Sibby’s worldview relies on the assumption that she can determine whether someone is good or evil, and she passes judgment on evil people, whom she calls “demons.” Superficially, this pattern of behavior aligns with Dr. Rosie’s conclusion that Sibby is delusional, but her actions open a broader discussion of vigilantism and the debate over how people should respond to “evil” acts and individuals. Dr. Rosie takes a hard stance on this topic, telling Sibby: “Even if every single one of them were evil people, that wasn’t for you to act on” (156), but Rosie’s position begs the question of how and what people should do in response to evil acts. Based on Sibby’s upbringing, the authorities are not a reliable source of justice, and she knows that for most people, “pure or not, murder is wrong in their eyes, even if it’s justified.” (19) However, she dismisses this view as weakness. Sibby sees people like Rosie as enabling their own victimization, rather than “tainting” themselves by killing evil people who would harm them. The clash between Sibby and Rosie’s worldviews exposes the ethical dilemma of committing heinous acts to stop others from committing similar acts.
Sibby’s justifies her violence as a means of evil people from the world and protecting the innocent, but the sexual pleasure she derives from this violence immediately calls this justification into question. When Sibby does not smell any evil people in the house: “Frustration grows, and I’m beginning to feel restless. I want to feel blood soaking into my flesh, feel my knife cutting through sinew and muscle and tearing apart delicate skin” (34). These visceral details make clear that Sibby relishes the physical act of murdering someone and hint at the danger that, in the absence of any deserving victims, she might soon turn her knife on the innocent. Rather than seeing herself as “crazy,” Sibby calls herself “passionate,” but this passion reframes her vigilantism as an excuse to commit violent acts. What she craves is not the elimination of evil from the world, but the physical pleasure of killing.

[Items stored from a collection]
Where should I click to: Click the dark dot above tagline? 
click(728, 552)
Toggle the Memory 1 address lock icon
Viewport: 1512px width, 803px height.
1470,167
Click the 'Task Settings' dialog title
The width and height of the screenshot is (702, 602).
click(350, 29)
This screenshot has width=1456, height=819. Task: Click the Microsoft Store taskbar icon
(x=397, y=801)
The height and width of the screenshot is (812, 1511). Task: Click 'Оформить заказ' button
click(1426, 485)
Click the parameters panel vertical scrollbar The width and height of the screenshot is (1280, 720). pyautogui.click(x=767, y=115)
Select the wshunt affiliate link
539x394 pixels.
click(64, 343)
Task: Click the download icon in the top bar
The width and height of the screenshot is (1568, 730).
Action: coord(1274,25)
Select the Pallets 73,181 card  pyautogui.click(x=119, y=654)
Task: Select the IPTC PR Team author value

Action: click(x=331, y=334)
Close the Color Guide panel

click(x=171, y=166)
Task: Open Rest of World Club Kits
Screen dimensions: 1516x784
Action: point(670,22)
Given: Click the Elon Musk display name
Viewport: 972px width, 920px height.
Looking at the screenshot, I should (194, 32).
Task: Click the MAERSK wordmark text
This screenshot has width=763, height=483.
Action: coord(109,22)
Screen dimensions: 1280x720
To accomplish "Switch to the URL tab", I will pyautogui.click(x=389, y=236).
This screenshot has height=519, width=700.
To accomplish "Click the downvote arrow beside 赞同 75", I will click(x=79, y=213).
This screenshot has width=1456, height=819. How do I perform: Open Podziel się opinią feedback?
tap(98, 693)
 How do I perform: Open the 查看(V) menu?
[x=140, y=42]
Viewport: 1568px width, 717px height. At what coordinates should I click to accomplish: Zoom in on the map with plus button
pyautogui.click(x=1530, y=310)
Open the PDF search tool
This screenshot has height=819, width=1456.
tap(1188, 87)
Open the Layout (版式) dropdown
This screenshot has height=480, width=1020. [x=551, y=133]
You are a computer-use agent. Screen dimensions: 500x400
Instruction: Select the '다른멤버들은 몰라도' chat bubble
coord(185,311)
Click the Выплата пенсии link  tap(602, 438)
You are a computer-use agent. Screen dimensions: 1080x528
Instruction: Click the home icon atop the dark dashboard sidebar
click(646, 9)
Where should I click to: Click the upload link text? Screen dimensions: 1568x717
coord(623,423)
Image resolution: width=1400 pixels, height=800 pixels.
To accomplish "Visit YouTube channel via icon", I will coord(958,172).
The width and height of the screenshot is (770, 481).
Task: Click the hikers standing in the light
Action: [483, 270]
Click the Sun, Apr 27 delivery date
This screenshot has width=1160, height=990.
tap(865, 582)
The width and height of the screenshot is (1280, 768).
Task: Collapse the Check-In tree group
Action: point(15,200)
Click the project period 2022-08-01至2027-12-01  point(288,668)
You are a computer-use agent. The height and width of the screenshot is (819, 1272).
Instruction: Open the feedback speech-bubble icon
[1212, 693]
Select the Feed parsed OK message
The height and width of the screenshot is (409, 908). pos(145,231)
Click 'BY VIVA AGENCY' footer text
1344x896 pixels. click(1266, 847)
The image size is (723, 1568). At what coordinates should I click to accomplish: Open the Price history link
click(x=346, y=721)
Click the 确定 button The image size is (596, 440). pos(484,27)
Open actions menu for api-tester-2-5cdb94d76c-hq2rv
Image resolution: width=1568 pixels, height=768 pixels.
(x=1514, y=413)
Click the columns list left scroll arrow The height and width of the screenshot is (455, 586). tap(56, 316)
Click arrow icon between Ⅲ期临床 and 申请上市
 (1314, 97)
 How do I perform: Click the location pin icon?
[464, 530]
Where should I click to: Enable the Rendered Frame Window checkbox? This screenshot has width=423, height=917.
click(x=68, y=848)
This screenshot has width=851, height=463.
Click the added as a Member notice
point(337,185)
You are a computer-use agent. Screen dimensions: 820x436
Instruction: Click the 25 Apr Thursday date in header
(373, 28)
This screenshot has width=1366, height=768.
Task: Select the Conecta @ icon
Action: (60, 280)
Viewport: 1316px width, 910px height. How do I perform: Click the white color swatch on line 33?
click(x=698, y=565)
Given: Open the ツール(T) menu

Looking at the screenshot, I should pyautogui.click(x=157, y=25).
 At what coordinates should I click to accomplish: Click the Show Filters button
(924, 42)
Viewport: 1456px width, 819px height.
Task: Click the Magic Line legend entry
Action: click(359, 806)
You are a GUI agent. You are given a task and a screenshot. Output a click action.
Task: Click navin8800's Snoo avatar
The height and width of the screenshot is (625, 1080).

◆ **Problem requirements**:
Continue the analysis of Sibby and her vigilantism from the point after its last sentence above.

◆ **Response**:
Key to Sibby’s self-perception is her role as an arbiter of good and evil. The subjective, unverifiable nature of this self-perception is the core problem of vigilantism, a problem literalized through Sibby’s placement in a psychiatric institution where she is told that she is delusional. Sibby believes that her supernatural insight into the character of others gives her a right to kill, but such perceptions are inherently subjective, and if everyone were permitted to kill whoever they felt deserved to die, the world would be a much more violent place. The criminal justice system exists to impose order and at least the semblance of objectivity on the otherwise chaotic terrain of crime and punishment. This is what Rosie means when she says, “that wasn’t for you to act on” (19). As a representative of the institution in which Sibby is confined, Rosie embodies the institutional order found in the criminal justice system. Sibby—whose unusual name evokes the sibyls, or female prophets, of ancient Greece—stands for a different notion of justice: one predicated on supernatural knowledge and far more concerned with punishing the guilty than protecting the innocent.
Sibby’s pursuit of justice is dependent on her supernatural ability to literally smell good and evil. “Good,” for Sibby, is associated with smells of plants, with flowers being the highest form of good in her mind. Evil, instead, smells like rotting eggs, sulfur, and brimstone. In the opening of the novel, Sibby’s identifies the smell of evil as how “I know I made the right judgment” (1), and she goes on to note of the demon’s girlfriend: “The girl didn’t know the vileness she was clinging to. I saved her” (8). Embedded in Sibby’s worldview is the idea that she can sense evil in ways that others cannot, and her role, beyond physically murdering demons, is to “save” the victims and potential victims of those evil people. Her phrasing lends a dogmatic layer to her actions, casting her as a messianic figure uniquely empowered to discern good from evil and—even more dangerously—to determine who is beyond redemption. Sibby that what she offers the world—deliverance from evil—is the same promise her father, Leonard, offered the members of his church. This admission suggests that Sibby and her father are more alike than she would like to admit: Each commits terrible violence in the name of a supposedly higher good, one that they alone are capable of recognizing.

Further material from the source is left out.